S Gon Give it To Ya

I originally wrote this as a bit of an obit. I miss X.

[image description: photo of rapper DMX looking into the camera]

I love bad men. The first bad man I loved was a neighbor in our apartment complex when I was a little kid. He and his girlfriend would let me come into their mostly empty apartment and they’d play me music from the LA hardcore scene, they let me eat candy and listen to them say bad words. He loved to show me things, he’d show me how his guitar amp worked, or he’d let me watch him work on his car. He was handsome to my eye, I thought he was smart and cool and said fuck a lot.

He also abused his girlfriend. I remember he gave her a black eye once and I asked her if I should tell my dad so he could punish the guy, she said no. I remember she held me and cried into my hair because I’d promised her, I’d find someone to do something. And I still loved him. She left thankfully and I still spent some time with him when I could. He was not good.

When I was older, I was drawn to being friends with bad men. Gangsters, not just random teens sagging, I’m talking about real actual gangsters. Other criminals, I was friends with a pimp for years until he retired, assholes, sexists, abusers. Many bad men. When I was quite young, I believed that since I didn’t have abusive relations with them that I was maybe helping them. I believed that in modeling a non-abusive relationship with them, it would somehow change them.

Mostly it did not.

All these years later, I don’t hang out with gangsters or criminals in general. That said, when I meet them, I often end up liking them more than I should. I know this. In the last ten or so years, I’ve watched other people start to try and come to grips with how much they too love bad men. Our heroes are getting more publicly exposed for their misdeeds and it hurts.

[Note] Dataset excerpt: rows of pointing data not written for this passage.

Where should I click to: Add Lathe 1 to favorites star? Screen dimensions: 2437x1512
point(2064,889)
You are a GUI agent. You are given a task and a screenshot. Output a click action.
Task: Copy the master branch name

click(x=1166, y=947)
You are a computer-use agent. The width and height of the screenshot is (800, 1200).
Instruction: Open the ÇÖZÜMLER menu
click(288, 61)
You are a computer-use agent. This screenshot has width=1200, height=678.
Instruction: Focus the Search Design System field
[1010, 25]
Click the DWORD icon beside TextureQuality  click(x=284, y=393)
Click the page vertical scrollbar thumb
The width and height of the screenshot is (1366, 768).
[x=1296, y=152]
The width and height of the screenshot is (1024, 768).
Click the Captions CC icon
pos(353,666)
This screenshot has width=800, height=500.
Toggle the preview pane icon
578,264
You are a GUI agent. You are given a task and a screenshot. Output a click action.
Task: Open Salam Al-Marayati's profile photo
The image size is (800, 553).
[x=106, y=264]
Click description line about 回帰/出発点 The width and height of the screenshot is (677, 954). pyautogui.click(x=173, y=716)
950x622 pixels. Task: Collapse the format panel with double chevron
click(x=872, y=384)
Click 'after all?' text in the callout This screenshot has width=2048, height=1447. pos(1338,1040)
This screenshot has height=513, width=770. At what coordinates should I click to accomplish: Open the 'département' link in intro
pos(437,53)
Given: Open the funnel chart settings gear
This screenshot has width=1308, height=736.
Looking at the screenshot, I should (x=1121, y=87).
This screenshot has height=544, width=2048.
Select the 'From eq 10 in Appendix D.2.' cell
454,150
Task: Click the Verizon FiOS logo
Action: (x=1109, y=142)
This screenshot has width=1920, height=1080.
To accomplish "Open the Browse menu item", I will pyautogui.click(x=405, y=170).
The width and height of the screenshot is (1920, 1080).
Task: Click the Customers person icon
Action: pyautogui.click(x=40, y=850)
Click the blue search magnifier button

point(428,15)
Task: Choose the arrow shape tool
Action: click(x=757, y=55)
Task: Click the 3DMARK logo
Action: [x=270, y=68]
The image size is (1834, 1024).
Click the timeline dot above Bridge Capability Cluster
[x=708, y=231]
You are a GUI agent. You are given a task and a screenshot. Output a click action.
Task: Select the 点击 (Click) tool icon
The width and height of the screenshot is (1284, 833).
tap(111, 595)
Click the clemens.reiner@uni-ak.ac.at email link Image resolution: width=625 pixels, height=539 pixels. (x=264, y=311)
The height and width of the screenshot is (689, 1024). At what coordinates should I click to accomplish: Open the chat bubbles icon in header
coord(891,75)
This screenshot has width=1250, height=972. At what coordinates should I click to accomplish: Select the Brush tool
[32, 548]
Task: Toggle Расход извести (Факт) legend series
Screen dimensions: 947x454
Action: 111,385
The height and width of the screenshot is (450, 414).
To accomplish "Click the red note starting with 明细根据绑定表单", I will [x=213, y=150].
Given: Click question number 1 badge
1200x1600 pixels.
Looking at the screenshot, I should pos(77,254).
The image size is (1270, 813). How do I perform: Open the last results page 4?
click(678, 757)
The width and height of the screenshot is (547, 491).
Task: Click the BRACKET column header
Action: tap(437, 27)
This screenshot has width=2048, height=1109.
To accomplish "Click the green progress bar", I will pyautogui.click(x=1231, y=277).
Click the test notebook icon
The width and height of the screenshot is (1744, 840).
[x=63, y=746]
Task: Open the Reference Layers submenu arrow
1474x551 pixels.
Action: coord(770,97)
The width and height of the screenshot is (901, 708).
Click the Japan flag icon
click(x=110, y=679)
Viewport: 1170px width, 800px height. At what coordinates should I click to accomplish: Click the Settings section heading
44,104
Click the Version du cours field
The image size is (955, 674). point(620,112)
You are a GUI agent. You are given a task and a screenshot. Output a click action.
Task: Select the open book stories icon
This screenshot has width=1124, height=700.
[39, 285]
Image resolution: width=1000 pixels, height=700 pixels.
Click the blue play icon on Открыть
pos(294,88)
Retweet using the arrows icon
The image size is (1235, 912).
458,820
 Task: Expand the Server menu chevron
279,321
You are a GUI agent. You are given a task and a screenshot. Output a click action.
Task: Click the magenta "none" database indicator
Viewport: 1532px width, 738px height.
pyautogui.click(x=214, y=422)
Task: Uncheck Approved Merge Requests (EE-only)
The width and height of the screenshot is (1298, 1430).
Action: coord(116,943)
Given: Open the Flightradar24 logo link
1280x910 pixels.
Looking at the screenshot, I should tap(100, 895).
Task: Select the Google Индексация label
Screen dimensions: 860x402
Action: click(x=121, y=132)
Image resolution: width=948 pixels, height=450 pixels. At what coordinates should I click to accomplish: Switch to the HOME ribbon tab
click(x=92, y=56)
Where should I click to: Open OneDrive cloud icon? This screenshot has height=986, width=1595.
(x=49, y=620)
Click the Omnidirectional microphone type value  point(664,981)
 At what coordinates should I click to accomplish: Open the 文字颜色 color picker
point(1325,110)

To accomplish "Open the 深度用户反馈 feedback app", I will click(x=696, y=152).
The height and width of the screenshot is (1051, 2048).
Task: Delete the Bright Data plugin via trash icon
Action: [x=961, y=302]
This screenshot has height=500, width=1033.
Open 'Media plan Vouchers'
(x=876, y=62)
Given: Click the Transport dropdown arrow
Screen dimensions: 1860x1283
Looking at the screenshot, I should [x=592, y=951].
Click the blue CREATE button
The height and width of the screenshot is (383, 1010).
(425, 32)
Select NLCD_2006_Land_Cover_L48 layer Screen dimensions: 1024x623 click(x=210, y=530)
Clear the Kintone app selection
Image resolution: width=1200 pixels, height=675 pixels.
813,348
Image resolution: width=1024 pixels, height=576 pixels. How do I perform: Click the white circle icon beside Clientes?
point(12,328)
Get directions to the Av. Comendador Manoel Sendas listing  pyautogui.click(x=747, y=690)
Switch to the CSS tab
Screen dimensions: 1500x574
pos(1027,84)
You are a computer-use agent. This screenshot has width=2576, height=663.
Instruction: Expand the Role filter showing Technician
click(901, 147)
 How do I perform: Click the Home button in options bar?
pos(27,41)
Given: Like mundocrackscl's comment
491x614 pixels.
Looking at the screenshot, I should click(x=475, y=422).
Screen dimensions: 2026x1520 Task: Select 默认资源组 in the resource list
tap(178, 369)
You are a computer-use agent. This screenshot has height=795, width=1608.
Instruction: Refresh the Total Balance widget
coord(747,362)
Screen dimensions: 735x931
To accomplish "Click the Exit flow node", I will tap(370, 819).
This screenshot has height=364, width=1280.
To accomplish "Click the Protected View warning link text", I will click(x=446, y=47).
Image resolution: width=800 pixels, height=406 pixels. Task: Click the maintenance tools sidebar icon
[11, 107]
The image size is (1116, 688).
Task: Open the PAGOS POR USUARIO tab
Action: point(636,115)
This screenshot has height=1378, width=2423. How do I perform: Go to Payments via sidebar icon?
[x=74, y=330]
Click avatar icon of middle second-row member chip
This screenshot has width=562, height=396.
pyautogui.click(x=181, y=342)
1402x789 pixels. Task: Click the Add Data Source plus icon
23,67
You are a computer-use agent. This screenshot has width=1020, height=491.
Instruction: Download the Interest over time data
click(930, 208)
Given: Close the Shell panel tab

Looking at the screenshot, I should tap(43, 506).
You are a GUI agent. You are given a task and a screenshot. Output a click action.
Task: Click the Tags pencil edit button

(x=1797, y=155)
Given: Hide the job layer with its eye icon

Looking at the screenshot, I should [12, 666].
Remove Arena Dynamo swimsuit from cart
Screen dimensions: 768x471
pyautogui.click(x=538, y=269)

For me, I have made a sort of peace because, I have experience. The bad men I have loved, the thieving ass junkie who when I think of I still cry because he could have had a great life, he was a shitbag and I loved him. I think about the street dealer who used to like to walk me to my bus stop so we could talk about books, I know he’s in fed prison and I miss him.

I have had a good number of people fuss at me for not saying more about whatever information comes out about whatever terrible man. Part of why I act the way I do is that I refuse to play the game where we pretend like these things are black and white, yes or no for everyone. They are not. It is unfair and not how many humans work in terms of how we might feel about every bad man that comes along.

I’ve been meaning to write this and then yesterday DMX died. I was heartbroken when I heard. DMX’s music saved my life more than once. It is what I listen to when I’m walking to work in pain and wanting to hide. When I was desperately trying to fix myself and my eating disorder, he was what I listened to when I lifted weights. DMX symbolizes for me, the complexity of my love of bad men.

X did a lot of bad things. Some of his lyrics said things that if someone said them to my face we’d be fighting. I’m seeing a lot of folks who never gave two shits about his music or bad behavior prior to his death and who now are strolling their presumed moral high ground because he was bad in a way that most of us can agree about.

Here is the solution. Let people have their complicated feelings about bad men. Even evil men. Letting folks work through their grief and through what follows is important. For me, I need to be able to get to the grief and also think about why I loved a man like that, what it means, what comes after. You can allow people to go through their double consciousness without shaming them.

DMX was a man I could envision having met at one point in my life and just loved. Roxanne Shante told a heartbreaking story about some advice you could say she got from X and watching her struggle with her tears and I imagine complex feelings about that man, I feel it in my chest.

Many of us love these men for lots of reasons. For me, part of it is that those men, were the men who protected me from each other and from myself. A few of them abused me. I used to struggle with this so much. Many of those bad men I loved died, some in very violent ways and I got the message of how I was supposed to behave and feel but, it was performative and fake.

Rather than forcing the performance, let’s let people have their complex feelings and when they are not raw, let’s talk about how we talk about bad men in general. I want us to be able to talk about our complex feelings, to talk about the larger generalities regarding bad men and I want us to be able to give space when folks say, OH X died fuck that guy. But keep the same energy for the bad men you love.

I loved X (here he is a symbol of the bad men I have loved) but also fuck X for a lot of the choices he made and stuff he said. Let me have my complicated feelings. You can have yours and the we can give each other the space and grace to mourn and figure stuff out.